#### GIVEN EXERCISE
Please arrange every line of the items below as a Markdown table with two columns, Row for the line number and Line for the text, and leave out any blank lines.

#### PROVIDED DATA
□ □ □ □ □ □ □

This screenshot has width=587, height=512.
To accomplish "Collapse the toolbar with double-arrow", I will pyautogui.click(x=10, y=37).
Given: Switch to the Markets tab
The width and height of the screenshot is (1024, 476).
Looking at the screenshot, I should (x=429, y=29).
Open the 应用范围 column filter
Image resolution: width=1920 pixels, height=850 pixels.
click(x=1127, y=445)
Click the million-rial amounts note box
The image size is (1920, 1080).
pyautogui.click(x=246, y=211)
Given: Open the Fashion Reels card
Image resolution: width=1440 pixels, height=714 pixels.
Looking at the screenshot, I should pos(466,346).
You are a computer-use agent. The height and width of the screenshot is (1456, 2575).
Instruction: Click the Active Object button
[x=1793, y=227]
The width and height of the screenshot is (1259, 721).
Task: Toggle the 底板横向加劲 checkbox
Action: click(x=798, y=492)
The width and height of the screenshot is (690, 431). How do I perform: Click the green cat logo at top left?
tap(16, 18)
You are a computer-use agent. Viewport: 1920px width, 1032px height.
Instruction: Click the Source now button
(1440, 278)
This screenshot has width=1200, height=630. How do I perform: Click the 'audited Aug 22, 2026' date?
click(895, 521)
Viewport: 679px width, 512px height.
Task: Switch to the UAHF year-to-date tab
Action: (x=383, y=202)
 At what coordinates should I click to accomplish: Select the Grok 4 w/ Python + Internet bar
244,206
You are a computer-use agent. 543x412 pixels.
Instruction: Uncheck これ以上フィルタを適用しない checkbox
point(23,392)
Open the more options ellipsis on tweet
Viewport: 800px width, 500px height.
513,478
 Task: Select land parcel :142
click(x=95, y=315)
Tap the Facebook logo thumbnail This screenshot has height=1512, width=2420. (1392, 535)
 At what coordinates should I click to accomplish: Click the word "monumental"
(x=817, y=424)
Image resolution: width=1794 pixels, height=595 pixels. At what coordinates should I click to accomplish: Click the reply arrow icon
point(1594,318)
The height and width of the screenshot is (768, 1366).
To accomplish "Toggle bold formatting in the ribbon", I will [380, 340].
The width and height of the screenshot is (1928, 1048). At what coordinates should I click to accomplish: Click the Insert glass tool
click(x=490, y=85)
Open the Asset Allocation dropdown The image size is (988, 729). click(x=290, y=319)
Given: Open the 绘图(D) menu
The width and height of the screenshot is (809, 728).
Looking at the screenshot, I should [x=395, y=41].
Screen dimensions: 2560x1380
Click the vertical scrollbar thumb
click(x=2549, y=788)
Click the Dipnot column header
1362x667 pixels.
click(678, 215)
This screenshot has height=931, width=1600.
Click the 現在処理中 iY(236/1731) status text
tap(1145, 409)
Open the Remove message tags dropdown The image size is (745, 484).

□ □ □ □ □ □ □

#### TASK SOLUTION
| Row | Line |
|---|---|
| 1 | This screenshot has width=587, height=512. |
| 2 | To accomplish "Collapse the toolbar with double-arrow", I will pyautogui.click(x=10, y=37). |
| 3 | Given: Switch to the Markets tab |
| 4 | The width and height of the screenshot is (1024, 476). |
| 5 | Looking at the screenshot, I should (x=429, y=29). |
| 6 | Open the 应用范围 column filter |
| 7 | Image resolution: width=1920 pixels, height=850 pixels. |
| 8 | click(x=1127, y=445) |
| 9 | Click the million-rial amounts note box |
| 10 | The image size is (1920, 1080). |
| 11 | pyautogui.click(x=246, y=211) |
| 12 | Given: Open the Fashion Reels card |
| 13 | Image resolution: width=1440 pixels, height=714 pixels. |
| 14 | Looking at the screenshot, I should pos(466,346). |
| 15 | You are a computer-use agent. The height and width of the screenshot is (1456, 2575). |
| 16 | Instruction: Click the Active Object button |
| 17 | [x=1793, y=227] |
| 18 | The width and height of the screenshot is (1259, 721). |
| 19 | Task: Toggle the 底板横向加劲 checkbox |
| 20 | Action: click(x=798, y=492) |
| 21 | The width and height of the screenshot is (690, 431). How do I perform: Click the green cat logo at top left? |
| 22 | tap(16, 18) |
| 23 | You are a computer-use agent. Viewport: 1920px width, 1032px height. |
| 24 | Instruction: Click the Source now button |
| 25 | (1440, 278) |
| 26 | This screenshot has width=1200, height=630. How do I perform: Click the 'audited Aug 22, 2026' date? |
| 27 | click(895, 521) |
| 28 | Viewport: 679px width, 512px height. |
| 29 | Task: Switch to the UAHF year-to-date tab |
| 30 | Action: (x=383, y=202) |
| 31 |  At what coordinates should I click to accomplish: Select the Grok 4 w/ Python + Internet bar |
| 32 | 244,206 |
| 33 | You are a computer-use agent. 543x412 pixels. |
| 34 | Instruction: Uncheck これ以上フィルタを適用しない checkbox |
| 35 | point(23,392) |
| 36 | Open the more options ellipsis on tweet |
| 37 | Viewport: 800px width, 500px height. |
| 38 | 513,478 |
| 39 |  Task: Select land parcel :142 |
| 40 | click(x=95, y=315) |
| 41 | Tap the Facebook logo thumbnail This screenshot has height=1512, width=2420. (1392, 535) |
| 42 |  At what coordinates should I click to accomplish: Click the word "monumental" |
| 43 | (x=817, y=424) |
| 44 | Image resolution: width=1794 pixels, height=595 pixels. At what coordinates should I click to accomplish: Click the reply arrow icon |
| 45 | point(1594,318) |
| 46 | The height and width of the screenshot is (768, 1366). |
| 47 | To accomplish "Toggle bold formatting in the ribbon", I will [380, 340]. |
| 48 | The width and height of the screenshot is (1928, 1048). At what coordinates should I click to accomplish: Click the Insert glass tool |
| 49 | click(x=490, y=85) |
| 50 | Open the Asset Allocation dropdown The image size is (988, 729). click(x=290, y=319) |
| 51 | Given: Open the 绘图(D) menu |
| 52 | The width and height of the screenshot is (809, 728). |
| 53 | Looking at the screenshot, I should [x=395, y=41]. |
| 54 | Screen dimensions: 2560x1380 |
| 55 | Click the vertical scrollbar thumb |
| 56 | click(x=2549, y=788) |
| 57 | Click the Dipnot column header |
| 58 | 1362x667 pixels. |
| 59 | click(678, 215) |
| 60 | This screenshot has height=931, width=1600. |
| 61 | Click the 現在処理中 iY(236/1731) status text |
| 62 | tap(1145, 409) |
| 63 | Open the Remove message tags dropdown The image size is (745, 484). |